Известно, что в момент работы над «Двенадцатью» Блок задумал написать пьесу о Христе. Пьесы он не написал, сохранились лишь наброски, своеобразные тезисы, в центре которых – личность Иисуса. (Образ Христа преследует Блока в годы революции как навязчивое видение). И вот здесь имеется такая запись: «Иисус – художник. Он всё получает от народа (женственная восприимчивость). “Апостол” брякнет, а Иисус разовьет»60. Замысел Блока до сих пор никем не обследован. Неясно даже, в каком отношении он находится к поэме «Двенадцать». Но, как видно, в восприятии Блоком фигуры Христа господствует не этическая, а эстетическая точка зрения. Христос, как и христианство, для него – явление искусства, народная мифология; учение Христа привлекает его, как видно, своей глубинной красотой, оно прежде всего прекрасно. Жизненные, реально творческие основы христианства Блока интересуют в меньшей степени. Христос творит новый мир по законам эстетического совершенства, потому-то Христосхудожник.

К тому же Блок мыслит категориями предшествующего столетия, когда именно «женственная восприимчивость» была образцом душевной тонкости и изящества. Ныне акценты переместились: таким образцом у Пастернака выступает не столько «героиня», сколько «герой». Именно он несет в себе, своем облике и поведении, христианское начало, и он же, как и Христос Блока, художник. Пастернак как бы реализовал замысел Блока, создав необычный и трудно объяснимый с позиции ХХ века образ Юрия Живаго.

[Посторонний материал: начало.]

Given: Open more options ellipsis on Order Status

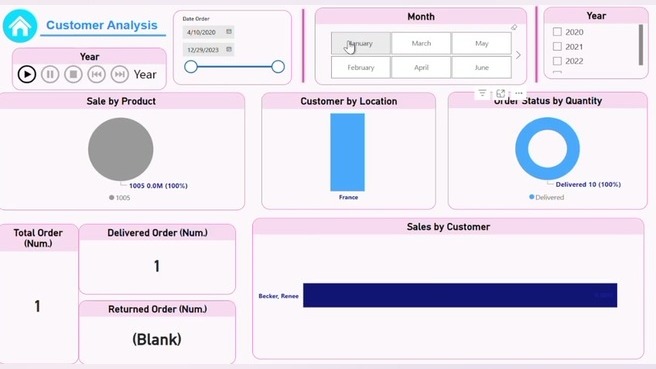Looking at the screenshot, I should pyautogui.click(x=519, y=93).
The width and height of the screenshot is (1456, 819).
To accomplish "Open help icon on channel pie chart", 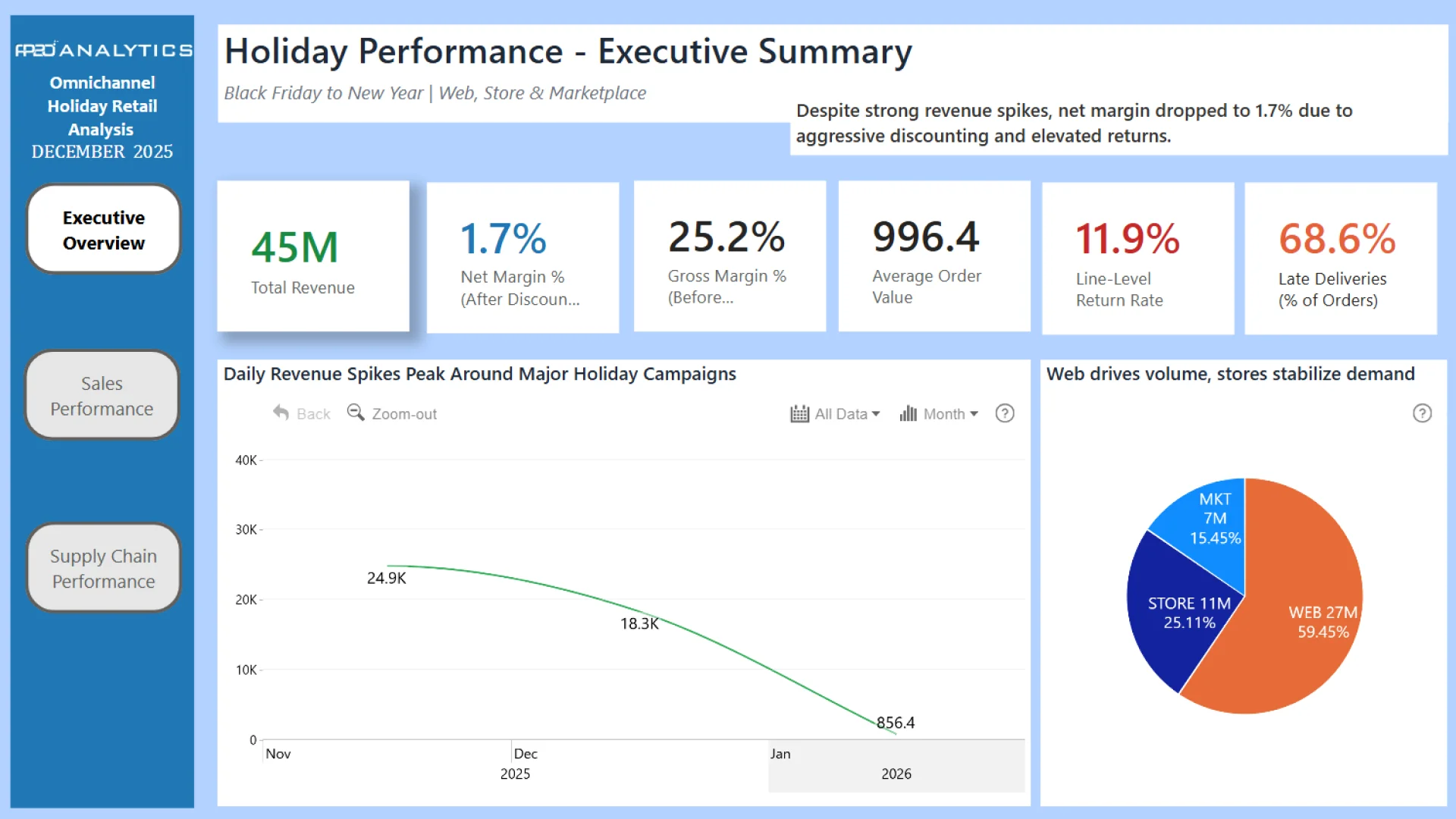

Ведь вот, приведя размышление Юрия Андреевича, мысленно обращенное к друзьям – «О, как безнадежно ординарны вы и круг, который вы представляете. <…> Единственное живое и яркое в вас, это то, что вы жили в одно время со мной и меня знали», – Вадим Борисов в послесловии к советскому изданию романа 1988 г. пишет, что эти слова следует понимать «в узком смысле», лишь как характеристику Дудорова и Гордона, людей, души которых извращены рабской психологией, воцарившейся в послереволюционные годы.

Я думаю, что как раз наоборот, слова эти надо понимать в безмерно широком, всемирном плане, адекватном тому новому восприятию мира, который был сформирован, продемонстрирован, выражен в стихах Юрия Живаго. Ведь ту же мысль он повторяет в стихах (а восходит она, как известно, к словам «подлинного» Христа, обращенным к ученикам):

 
…Вас Господь сподобил
Жить в дни мои, вы ж разлеглись, как пласт…
 

Юрий Андреевич Живаго – и доктор («великий врач»), и художник. Он по-женски восприимчив, он и связан с народом (все это черты и самого Пастернака). Но в таком случае надо признать, что доктор Живаго есть явление всеисторического значения и масштаба. Художник – и герой эпохи, и ее жертва. Именно таков смысл «Поэмы без героя» Анны Ахматовой, поэмы, выросшей из ее стихов. «Художник по своей природе – врач, целитель. Но если он никого не врачует, то кому и на что он нужен?» – эту заметку обнаружила Н. Я. Мандельштам в набросках О. Мандельштама к очерку об Армении (начало 30-х гг.) и привела ее во второй книге воспоминаний. Образуется интересная линия: Иисус – художник; но он же и великий врач; врачом, целителем оказывается и художник сам по себе, безотносительно к своему божественному предназначению.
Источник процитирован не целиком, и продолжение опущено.